Thomas Jefferson

Thomas Jefferson (April 13 [O.S. April 2] 1743 – July 4, 1826) was an American Founding Father, the principal author of the Declaration of Independence (1776), and the third President of the United States (1801–1809). He was a ardent proponent of democracy and embraced the principles of republicanism and the rights of the individual with worldwide influence. At the beginning of the American Revolution, he served in the Continental Congress, representing Virginia, and then served as a wartime Governor of Virginia (1779–1781). In May 1785, he became the United States Minister to France and later the first United States Secretary of State (1790–1793) serving under President George Washington. In opposition to Alexander Hamilton's Federalism, Jefferson and his close friend, James Madison, organized the Democratic-Republican Party, and later resigned from Washington's cabinet. Elected Vice President in 1796 in the administration of John Adams, Jefferson opposed Adams, and with Madison secretly wrote the Kentucky and Virginia Resolutions, which attempted to nullify the Alien and Sedition Acts.

Elected president in what Jefferson called the "Revolution of 1800", he oversaw acquisition of the vast Louisiana Territory from France (1803), and sent out the Lewis and Clark Expedition (1804–1806), and later three others, to explore the new west.
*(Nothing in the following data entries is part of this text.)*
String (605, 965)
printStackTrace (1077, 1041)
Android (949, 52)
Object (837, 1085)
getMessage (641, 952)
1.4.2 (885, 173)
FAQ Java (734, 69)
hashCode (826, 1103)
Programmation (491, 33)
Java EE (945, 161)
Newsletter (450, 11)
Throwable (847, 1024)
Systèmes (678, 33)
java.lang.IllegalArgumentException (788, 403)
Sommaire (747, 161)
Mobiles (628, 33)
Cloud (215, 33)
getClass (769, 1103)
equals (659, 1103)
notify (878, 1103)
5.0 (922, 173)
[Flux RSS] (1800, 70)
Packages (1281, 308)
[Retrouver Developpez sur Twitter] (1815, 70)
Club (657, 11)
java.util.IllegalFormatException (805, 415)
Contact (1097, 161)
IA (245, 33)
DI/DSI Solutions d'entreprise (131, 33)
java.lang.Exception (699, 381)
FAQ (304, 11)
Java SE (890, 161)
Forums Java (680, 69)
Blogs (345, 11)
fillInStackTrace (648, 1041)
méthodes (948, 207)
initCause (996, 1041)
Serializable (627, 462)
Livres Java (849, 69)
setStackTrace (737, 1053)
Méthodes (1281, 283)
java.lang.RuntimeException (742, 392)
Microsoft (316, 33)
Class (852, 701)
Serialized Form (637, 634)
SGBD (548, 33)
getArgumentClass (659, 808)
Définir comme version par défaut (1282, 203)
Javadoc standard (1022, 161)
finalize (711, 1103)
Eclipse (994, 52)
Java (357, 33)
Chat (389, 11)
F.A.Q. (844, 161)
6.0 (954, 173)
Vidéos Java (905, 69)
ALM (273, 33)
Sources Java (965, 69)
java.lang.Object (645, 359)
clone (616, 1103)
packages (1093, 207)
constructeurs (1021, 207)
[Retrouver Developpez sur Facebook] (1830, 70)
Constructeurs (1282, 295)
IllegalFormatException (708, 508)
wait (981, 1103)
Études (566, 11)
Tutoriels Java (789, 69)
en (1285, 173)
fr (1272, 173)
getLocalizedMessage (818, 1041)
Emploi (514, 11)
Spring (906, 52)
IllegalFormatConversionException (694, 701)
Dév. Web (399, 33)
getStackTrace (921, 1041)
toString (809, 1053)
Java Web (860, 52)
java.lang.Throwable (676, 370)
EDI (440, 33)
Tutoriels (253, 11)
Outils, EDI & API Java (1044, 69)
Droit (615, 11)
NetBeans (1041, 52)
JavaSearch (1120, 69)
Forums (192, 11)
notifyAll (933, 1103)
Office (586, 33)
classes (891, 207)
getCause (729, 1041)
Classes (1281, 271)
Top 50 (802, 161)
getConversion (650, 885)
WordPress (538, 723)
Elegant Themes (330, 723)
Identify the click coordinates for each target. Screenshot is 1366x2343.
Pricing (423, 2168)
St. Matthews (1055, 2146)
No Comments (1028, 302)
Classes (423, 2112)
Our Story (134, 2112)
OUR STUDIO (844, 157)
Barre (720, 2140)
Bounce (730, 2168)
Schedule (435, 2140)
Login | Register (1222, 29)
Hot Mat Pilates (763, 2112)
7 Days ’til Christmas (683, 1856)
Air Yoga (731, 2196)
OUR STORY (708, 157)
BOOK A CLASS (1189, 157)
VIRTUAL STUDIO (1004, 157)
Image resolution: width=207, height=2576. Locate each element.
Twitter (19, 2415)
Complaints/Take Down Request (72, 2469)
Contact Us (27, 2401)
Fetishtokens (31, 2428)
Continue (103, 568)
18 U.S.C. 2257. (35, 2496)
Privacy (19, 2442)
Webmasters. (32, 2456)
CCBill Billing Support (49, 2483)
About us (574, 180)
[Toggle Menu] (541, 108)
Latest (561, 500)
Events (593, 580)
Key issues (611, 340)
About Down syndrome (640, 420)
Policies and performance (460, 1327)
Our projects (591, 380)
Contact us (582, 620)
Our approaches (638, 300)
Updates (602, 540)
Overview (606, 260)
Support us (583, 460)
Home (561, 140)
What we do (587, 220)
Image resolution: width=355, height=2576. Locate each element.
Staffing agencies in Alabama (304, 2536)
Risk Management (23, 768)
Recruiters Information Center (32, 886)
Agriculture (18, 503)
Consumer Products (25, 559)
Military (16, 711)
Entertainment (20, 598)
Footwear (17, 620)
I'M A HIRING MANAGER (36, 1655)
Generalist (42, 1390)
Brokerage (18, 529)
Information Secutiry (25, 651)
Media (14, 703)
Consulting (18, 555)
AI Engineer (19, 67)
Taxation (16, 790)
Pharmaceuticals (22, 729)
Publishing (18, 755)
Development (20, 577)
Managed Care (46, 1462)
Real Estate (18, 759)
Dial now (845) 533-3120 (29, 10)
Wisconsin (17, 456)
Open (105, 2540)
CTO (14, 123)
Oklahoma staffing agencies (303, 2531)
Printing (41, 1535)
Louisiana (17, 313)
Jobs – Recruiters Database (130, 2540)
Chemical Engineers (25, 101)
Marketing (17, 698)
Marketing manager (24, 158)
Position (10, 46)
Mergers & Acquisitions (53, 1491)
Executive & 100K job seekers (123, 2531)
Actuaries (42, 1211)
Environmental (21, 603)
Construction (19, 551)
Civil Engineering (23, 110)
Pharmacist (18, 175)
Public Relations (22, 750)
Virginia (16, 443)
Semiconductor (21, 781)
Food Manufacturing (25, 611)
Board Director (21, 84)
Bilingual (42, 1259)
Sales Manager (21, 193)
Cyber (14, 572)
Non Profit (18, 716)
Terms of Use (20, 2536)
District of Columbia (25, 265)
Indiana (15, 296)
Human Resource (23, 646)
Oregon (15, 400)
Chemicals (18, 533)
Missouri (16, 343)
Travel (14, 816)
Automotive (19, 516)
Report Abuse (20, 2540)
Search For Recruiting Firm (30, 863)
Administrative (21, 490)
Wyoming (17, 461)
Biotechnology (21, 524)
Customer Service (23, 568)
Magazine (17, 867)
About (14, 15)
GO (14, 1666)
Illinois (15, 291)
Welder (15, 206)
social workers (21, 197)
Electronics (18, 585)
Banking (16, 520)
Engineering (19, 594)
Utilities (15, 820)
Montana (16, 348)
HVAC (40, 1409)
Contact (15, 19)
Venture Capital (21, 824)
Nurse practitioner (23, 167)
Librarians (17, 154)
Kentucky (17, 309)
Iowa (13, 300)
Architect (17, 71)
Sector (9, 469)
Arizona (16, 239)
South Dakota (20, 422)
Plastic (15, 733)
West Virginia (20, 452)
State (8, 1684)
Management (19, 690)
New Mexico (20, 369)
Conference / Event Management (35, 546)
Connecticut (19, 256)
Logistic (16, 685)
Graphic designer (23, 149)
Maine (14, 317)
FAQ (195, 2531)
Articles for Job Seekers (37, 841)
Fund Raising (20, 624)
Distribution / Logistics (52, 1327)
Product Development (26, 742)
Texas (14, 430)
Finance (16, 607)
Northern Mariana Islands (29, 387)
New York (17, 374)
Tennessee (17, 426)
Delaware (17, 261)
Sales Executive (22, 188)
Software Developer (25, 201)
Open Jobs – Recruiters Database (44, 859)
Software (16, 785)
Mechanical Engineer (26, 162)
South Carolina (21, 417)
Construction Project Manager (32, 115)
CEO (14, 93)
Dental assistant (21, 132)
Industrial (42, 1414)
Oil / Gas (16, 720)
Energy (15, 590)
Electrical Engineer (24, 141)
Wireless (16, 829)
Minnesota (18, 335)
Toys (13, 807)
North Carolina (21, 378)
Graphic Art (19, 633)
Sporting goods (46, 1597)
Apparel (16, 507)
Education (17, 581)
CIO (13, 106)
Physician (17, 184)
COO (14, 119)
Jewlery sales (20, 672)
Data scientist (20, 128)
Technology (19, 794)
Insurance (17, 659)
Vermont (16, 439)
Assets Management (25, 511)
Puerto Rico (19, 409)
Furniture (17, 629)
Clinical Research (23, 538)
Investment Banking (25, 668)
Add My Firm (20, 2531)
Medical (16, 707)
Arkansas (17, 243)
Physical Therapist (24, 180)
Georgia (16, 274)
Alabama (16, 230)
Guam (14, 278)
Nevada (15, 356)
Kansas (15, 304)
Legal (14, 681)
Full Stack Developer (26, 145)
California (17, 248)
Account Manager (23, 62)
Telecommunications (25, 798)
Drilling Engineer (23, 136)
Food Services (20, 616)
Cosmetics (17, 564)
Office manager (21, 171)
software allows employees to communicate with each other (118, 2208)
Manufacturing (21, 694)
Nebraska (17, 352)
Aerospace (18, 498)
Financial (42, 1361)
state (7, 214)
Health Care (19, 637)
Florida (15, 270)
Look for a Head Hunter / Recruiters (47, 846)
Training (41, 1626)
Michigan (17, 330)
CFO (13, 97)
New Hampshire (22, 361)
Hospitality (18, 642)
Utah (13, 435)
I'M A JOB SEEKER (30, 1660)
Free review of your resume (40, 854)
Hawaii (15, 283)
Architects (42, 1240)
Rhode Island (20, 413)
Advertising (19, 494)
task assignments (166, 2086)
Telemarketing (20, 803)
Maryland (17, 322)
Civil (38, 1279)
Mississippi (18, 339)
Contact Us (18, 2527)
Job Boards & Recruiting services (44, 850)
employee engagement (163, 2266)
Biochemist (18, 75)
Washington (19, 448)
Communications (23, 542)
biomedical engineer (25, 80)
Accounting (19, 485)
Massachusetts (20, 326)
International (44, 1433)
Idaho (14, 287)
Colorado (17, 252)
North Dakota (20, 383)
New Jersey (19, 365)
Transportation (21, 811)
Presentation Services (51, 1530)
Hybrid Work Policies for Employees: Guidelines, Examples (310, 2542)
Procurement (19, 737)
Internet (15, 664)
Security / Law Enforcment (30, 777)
Jefferson doubled the size of the United States during his presidency. His second term was beset with troubles at home, such as the failed treason trial of his former Vice President Aaron Burr. When Britain threatened American shipping challenging U.S. neutrality during its war with Napoleon, he tried economic warfare with his embargo laws, which only impeded American foreign trade. In 1803, President Jefferson initiated a process of Indian tribal removal to the Louisiana Territory west of the Mississippi River, having opened lands for eventual American settlers. In 1807 Jefferson drafted and signed into law a bill that banned slave importation into the United States.

A leader in the Enlightenment, Jefferson was a polymath in the arts, sciences, and politics. Considered an important architect in the classical tradition, he designed his home Monticello and other notable buildings. Jefferson was keenly interested in science, invention, architecture, religion, and philosophy; he was an active member and eventual president of the American Philosophical Society. He was conversant in French, Greek, Italian, Latin, and Spanish, and studied other languages and linguistics, interests which led him to found the University of Virginia after his presidency. Although not a notable orator, Jefferson was a skilled writer and corresponded with many influential people in America and Europe throughout his adult life.

As long as he lived, Jefferson expressed opposition to slavery, yet he owned hundreds of slaves and freed only a few of them. Historians generally believe that after the death of his wife Jefferson had a long-term relationship with his slave, Sally Hemings, and fathered some or all of her children, while others note that all evidence is circumstantial and also points to a fair number of other potential fathers. Although criticized by many present-day scholars over the issues of racism and slavery, Jefferson is consistently rated as one of the greatest U.S. presidents.